__TASKS AND EXERCISES__.
1. In the text about the Korsakow film, why does the film look at overlooked everyday activities and not only at obvious disorders? Answer in one to three sentences.
2. Write what comes next in the text about the Korsakow film, picking up after its last sentence.

====== TEXT

Our Korsakow film is an observational exploration of the human tendency for impulse and fixation. It attempts to imitate a sensatory experience of addiction – it is intimate, fragmented, and there is a sense of rush and impulse. The film stimulates noticing. We notice this tendency for compulsion not only in obvious disorders, but also in overlooked mundane activities – the banal, the everyday. This tendency is part of living. The user is invited to reflect upon themselves and their own banal and abstract infatuations that remain unnoticed in daily life.

Our videos have a tone of seduction, enticement, allure. A mood of indulgence. They glorify addiction with affective aural and visual aesthetic. There is a sense of rush, tick, pulse in the way the user navigates through the material and uses the interface. Our videos tick. The film has a pulse. It is reminiscent of the rush of addiction. Addiction is drive. Motivation. Reason. Stimulus. Addiction makes you tick. Addiction is fun. Addiction is living.

============
====== RECORDS SHOWN

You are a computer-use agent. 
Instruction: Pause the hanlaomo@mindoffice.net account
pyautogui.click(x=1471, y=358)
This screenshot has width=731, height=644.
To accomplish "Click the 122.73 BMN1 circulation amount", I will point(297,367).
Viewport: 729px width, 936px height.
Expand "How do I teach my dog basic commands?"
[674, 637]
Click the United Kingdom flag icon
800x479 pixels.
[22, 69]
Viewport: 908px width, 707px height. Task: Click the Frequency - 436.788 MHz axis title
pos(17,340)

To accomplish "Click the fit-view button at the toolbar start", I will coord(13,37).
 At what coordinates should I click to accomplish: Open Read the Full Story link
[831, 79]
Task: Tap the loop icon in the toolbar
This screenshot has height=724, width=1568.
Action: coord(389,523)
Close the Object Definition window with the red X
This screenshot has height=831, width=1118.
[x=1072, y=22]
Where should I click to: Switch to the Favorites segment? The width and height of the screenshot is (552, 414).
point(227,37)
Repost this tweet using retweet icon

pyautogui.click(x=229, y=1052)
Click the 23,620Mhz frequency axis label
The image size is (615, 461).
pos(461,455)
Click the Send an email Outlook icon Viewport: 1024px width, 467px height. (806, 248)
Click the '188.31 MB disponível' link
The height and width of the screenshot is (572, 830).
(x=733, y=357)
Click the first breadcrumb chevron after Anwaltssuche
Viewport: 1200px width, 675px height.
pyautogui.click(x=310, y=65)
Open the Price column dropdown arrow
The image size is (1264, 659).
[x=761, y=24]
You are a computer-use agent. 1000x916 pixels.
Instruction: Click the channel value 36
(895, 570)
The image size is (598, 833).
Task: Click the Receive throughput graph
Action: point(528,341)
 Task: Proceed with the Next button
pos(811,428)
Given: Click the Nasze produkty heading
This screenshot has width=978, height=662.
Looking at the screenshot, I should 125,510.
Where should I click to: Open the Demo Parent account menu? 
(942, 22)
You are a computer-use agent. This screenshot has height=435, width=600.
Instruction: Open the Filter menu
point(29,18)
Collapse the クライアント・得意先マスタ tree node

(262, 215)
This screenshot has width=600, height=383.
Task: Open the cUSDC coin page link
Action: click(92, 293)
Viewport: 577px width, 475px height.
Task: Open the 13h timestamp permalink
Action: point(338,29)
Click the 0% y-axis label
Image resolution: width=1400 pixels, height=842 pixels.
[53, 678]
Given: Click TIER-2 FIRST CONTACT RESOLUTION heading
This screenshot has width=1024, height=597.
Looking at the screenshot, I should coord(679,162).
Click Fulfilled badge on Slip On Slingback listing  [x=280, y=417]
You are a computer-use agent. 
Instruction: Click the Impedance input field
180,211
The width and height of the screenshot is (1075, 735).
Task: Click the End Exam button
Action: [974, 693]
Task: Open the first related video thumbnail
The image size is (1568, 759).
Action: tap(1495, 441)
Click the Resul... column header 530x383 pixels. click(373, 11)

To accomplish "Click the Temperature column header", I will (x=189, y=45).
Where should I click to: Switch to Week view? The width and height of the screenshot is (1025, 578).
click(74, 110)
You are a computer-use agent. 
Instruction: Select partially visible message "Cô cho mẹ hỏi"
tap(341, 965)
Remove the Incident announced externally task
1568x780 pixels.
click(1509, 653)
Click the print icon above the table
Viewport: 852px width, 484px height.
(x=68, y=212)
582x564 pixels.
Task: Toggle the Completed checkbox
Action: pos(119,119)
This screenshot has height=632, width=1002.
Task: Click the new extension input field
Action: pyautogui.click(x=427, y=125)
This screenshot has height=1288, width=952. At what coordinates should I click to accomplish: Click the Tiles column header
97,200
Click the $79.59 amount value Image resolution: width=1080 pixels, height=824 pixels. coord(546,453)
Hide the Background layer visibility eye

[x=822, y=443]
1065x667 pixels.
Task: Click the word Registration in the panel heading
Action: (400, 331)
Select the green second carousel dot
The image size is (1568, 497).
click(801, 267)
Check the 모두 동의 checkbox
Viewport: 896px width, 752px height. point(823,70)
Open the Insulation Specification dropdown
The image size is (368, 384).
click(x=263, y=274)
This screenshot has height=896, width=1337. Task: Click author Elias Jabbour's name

============

__ANSWERS PER TASK__.
1. The tendency for compulsion appears not only in obvious disorders but also in overlooked mundane activities, the banal and the everyday. According to the text, this tendency is part of living.

2.
Clicking is an act. A behaviour. It’s addictive. This Korsakow film encourages it. We are giving the user the experience of the rush of an addiction. It’s intimate. Fast. Close. Really close. Everybody has their own addictions and habits and infatuations. Drives. Motivations. These may remain unnoticed in daily life. Every experience of this Korsakow film is different for and personal to each user. This K-film is an imitation of the experience of addiction. Although the film is largely fabricated, it is built from fragments of authenticity. This Korsakow film can perhaps be equated to “art for life’s sake” (Bordwell & Thompson 2013).



Bordwell, D & Thompson, K 2013, Film Art: An Introduction, 10th edn, McGraw-Hill, New York.

Frankham, B.L. 2013, ‘Complexity, Flux and Webs of Connection’, A Poetic Approach to Documentary : Discomfort of Form, Rhetorical Strategies and Aesthetic Experience, PhD Dissertation, University of Technology, Sydney, pp.137-147.

Gaudenzi, A, Gaudenzi, J, & Gaudenzi, S 2012, ‘Interactive Documentary: Setting the Field’, Studies in Documentary Film, vol. 6, no. 2, pp. 125-139.

Luers, W, Soar, M & Gagnon, M (eds.) 2013, ‘Plotting the Database’, Database | Narrative | Archive: Seven Interactive Essays on Digital Nonlinear Storytelling, viewed 20 May 2014, <http://dnaanthology.com/anvc/dna/plotting-the-database>.

Shields, D 2010, Reality Hunger: A Manifesto, Knopf, New York.